Il est vrai qu'on a parlé de régulation à tort et à travers depuis la crise de 2009, surtout en France. Pour accoucher finalement d'une contractualisation-intégration avec l'obligation de livraison sans aucune garantie de prix ! Je lis dans ce même numéro que chaque laiterie décide déjà de ses volumes et de ses prix et affiche ses ambitions pour le « Mondial 2015 » ! Partout, on investit dans les tours de séchage, souvent avec l'argent des coopérateurs. Ceux-ci sont invités à produire toujours plus et moins cher pour se placer sur le marché chinois contrôlé par Fonterra. Est-ce raisonnable ?

■ ■ ■ ■ ■ ■ ■

ÉNONCÉ 1 —
Indiquez si chacune des affirmations suivantes concorde avec le texte retenu, en répondant par oui ou par non et en citant les mots décisifs du texte. (a) Les tours de séchage sont souvent financées avec l'argent des coopérateurs. (b) La contractualisation-intégration s'accompagne d'une garantie de prix. (c) Le marché chinois est contrôlé par les laiteries françaises.

■ ■ ■ ■ ■ ■ ■

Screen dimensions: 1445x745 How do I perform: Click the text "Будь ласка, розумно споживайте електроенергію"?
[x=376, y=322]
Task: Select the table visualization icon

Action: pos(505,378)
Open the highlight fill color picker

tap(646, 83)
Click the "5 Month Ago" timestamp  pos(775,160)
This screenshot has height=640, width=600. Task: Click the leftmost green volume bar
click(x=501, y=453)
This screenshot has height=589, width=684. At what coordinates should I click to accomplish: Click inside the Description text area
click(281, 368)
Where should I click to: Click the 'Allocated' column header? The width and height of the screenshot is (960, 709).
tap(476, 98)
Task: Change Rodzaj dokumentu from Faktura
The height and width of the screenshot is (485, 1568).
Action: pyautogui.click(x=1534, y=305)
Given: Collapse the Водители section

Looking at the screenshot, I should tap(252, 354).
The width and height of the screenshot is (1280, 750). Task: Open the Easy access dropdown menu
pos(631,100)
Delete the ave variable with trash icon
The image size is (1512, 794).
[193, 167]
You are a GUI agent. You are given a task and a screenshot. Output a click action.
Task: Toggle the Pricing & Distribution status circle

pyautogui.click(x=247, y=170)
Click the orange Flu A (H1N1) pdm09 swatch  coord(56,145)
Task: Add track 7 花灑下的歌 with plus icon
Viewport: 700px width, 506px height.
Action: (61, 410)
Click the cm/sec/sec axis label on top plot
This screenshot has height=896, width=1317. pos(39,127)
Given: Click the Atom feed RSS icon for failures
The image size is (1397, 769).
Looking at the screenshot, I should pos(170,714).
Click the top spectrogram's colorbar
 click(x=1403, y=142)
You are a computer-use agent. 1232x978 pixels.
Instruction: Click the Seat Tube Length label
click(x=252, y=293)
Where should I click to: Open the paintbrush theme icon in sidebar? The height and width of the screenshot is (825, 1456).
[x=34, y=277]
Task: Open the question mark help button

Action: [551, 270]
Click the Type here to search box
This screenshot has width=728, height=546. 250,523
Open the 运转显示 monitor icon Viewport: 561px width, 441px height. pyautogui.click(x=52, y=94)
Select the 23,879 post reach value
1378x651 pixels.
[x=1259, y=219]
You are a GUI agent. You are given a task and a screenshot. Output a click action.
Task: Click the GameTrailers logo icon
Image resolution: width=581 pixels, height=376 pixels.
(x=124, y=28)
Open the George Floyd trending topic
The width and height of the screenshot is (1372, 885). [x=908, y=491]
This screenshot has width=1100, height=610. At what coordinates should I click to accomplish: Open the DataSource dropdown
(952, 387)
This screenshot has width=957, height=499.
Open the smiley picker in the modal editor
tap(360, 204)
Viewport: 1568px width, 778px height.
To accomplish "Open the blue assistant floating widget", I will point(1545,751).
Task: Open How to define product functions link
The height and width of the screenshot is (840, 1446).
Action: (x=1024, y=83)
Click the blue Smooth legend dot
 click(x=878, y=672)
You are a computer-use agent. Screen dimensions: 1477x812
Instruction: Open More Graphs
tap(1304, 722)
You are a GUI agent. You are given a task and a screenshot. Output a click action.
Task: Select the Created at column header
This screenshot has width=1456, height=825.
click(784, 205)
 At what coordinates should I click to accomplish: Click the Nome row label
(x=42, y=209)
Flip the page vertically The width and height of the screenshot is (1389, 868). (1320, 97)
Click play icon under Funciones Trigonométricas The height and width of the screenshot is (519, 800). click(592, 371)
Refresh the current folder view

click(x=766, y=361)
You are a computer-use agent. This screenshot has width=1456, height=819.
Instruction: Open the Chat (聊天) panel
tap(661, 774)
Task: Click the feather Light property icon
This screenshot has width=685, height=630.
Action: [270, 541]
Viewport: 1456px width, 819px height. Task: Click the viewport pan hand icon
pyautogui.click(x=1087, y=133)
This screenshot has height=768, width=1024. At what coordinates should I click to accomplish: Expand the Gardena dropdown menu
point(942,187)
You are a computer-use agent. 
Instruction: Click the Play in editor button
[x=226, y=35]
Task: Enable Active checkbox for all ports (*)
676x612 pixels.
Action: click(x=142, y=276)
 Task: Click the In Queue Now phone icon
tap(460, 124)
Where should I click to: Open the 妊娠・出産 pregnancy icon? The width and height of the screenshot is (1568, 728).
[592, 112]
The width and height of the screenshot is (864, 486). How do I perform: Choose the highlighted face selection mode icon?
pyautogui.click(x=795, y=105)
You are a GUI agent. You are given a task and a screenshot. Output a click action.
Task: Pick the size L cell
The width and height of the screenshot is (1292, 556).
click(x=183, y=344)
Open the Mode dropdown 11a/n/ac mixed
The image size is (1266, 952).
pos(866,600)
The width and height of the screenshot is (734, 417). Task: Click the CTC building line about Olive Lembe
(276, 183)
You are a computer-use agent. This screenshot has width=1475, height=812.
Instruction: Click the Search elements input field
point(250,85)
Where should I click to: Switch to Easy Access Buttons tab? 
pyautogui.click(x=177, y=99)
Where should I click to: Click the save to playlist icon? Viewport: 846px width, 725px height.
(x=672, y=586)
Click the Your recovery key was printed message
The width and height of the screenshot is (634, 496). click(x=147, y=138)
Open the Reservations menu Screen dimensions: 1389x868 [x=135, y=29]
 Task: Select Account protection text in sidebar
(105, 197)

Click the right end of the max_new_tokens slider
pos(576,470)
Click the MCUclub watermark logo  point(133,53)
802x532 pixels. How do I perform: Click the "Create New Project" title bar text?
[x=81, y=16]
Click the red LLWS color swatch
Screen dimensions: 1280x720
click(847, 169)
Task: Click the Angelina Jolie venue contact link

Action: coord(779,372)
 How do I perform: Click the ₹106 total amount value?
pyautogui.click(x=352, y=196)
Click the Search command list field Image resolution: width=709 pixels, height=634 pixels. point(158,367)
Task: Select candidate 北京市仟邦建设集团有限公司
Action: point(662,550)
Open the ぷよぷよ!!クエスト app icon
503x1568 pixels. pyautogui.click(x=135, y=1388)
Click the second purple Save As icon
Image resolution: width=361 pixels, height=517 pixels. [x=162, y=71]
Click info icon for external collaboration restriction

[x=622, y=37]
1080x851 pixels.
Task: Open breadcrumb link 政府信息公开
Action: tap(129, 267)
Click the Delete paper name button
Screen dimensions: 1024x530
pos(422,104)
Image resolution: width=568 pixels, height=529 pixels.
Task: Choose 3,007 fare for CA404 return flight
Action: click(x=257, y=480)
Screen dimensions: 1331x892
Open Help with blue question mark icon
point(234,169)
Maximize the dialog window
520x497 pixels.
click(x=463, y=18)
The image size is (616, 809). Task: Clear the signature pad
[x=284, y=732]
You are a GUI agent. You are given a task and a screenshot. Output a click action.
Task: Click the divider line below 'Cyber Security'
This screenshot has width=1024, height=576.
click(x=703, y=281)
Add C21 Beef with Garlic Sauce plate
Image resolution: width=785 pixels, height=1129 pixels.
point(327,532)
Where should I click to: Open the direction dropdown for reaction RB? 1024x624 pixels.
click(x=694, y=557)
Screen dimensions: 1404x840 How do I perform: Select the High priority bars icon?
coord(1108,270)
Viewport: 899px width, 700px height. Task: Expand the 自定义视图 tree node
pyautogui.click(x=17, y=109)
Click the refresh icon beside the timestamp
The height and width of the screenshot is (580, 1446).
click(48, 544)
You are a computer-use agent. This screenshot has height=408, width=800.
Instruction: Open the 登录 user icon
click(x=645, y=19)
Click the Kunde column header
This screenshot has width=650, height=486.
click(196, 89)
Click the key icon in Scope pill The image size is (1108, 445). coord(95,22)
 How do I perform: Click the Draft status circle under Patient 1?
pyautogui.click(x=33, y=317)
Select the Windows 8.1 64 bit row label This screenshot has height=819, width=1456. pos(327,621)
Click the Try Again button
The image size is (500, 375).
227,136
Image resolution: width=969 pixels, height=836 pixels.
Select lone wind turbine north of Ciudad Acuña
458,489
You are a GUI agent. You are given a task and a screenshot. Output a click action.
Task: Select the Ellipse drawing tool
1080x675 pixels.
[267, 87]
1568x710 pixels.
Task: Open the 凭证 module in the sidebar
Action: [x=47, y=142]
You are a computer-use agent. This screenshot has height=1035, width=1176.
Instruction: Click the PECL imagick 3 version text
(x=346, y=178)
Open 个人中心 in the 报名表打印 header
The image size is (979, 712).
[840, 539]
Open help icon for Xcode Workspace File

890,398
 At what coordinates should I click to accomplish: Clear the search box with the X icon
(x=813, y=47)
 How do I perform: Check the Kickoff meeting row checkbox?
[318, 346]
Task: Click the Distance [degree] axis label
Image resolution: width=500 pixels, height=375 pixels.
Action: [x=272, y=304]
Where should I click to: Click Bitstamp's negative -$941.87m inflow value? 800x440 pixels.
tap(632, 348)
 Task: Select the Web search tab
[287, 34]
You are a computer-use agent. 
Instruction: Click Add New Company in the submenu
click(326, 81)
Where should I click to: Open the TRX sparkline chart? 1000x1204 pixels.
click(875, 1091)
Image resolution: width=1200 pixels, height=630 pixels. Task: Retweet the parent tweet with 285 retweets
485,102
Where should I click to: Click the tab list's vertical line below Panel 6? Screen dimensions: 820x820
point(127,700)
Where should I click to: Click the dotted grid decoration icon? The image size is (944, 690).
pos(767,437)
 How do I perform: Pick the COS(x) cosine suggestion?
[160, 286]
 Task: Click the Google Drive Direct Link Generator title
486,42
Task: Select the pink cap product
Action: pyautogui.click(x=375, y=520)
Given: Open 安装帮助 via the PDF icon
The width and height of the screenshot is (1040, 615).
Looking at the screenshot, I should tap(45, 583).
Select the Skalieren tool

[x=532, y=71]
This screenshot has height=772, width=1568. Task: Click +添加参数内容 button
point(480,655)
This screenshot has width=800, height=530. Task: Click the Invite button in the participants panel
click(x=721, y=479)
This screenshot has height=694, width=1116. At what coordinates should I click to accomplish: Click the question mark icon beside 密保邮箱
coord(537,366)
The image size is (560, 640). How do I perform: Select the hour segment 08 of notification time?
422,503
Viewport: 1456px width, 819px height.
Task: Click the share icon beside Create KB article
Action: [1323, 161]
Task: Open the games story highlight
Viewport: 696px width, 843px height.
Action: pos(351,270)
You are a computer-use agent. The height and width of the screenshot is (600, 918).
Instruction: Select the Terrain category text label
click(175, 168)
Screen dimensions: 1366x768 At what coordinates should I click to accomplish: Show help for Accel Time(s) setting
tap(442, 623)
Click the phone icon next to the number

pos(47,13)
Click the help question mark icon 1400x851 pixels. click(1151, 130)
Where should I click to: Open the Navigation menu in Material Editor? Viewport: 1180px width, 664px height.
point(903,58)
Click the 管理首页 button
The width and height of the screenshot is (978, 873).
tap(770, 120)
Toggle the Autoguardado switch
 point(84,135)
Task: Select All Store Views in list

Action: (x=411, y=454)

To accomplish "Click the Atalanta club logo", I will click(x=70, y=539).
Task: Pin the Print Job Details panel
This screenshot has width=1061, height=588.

■ ■ ■ ■ ■ ■ ■

ÉNONCÉ 2 —
Présentez sous forme de tableau Markdown, avec les colonnes Numéro et Contenu, les lignes des données brutes comprises entre celle qui contient « Screen dimensions: 1331x892 » et celle qui contient « pyautogui.click(x=33, y=317) », toutes deux incluses. Omettez les lignes vides.

CORRIGÉ 1 —
(a) Oui : « souvent avec l'argent des coopérateurs ».
(b) Non : « sans aucune garantie de prix ! »
(c) Non : « le marché chinois contrôlé par Fonterra ».

CORRIGÉ 2 —
| Numéro | Contenu |
|---|---|
| 1 | Screen dimensions: 1331x892 |
| 2 | Open Help with blue question mark icon |
| 3 | point(234,169) |
| 4 | Maximize the dialog window |
| 5 | 520x497 pixels. |
| 6 | click(x=463, y=18) |
| 7 | The image size is (616, 809). Task: Clear the signature pad |
| 8 | [x=284, y=732] |
| 9 | You are a GUI agent. You are given a task and a screenshot. Output a click action. |
| 10 | Task: Click the divider line below 'Cyber Security' |
| 11 | This screenshot has width=1024, height=576. |
| 12 | click(x=703, y=281) |
| 13 | Add C21 Beef with Garlic Sauce plate |
| 14 | Image resolution: width=785 pixels, height=1129 pixels. |
| 15 | point(327,532) |
| 16 | Where should I click to: Open the direction dropdown for reaction RB? 1024x624 pixels. |
| 17 | click(x=694, y=557) |
| 18 | Screen dimensions: 1404x840 How do I perform: Select the High priority bars icon? |
| 19 | coord(1108,270) |
| 20 | Viewport: 899px width, 700px height. Task: Expand the 自定义视图 tree node |
| 21 | pyautogui.click(x=17, y=109) |
| 22 | Click the refresh icon beside the timestamp |
| 23 | The height and width of the screenshot is (580, 1446). |
| 24 | click(48, 544) |
| 25 | You are a computer-use agent. This screenshot has height=408, width=800. |
| 26 | Instruction: Open the 登录 user icon |
| 27 | click(x=645, y=19) |
| 28 | Click the Kunde column header |
| 29 | This screenshot has width=650, height=486. |
| 30 | click(196, 89) |
| 31 | Click the key icon in Scope pill The image size is (1108, 445). coord(95,22) |
| 32 |  How do I perform: Click the Draft status circle under Patient 1? |
| 33 | pyautogui.click(x=33, y=317) |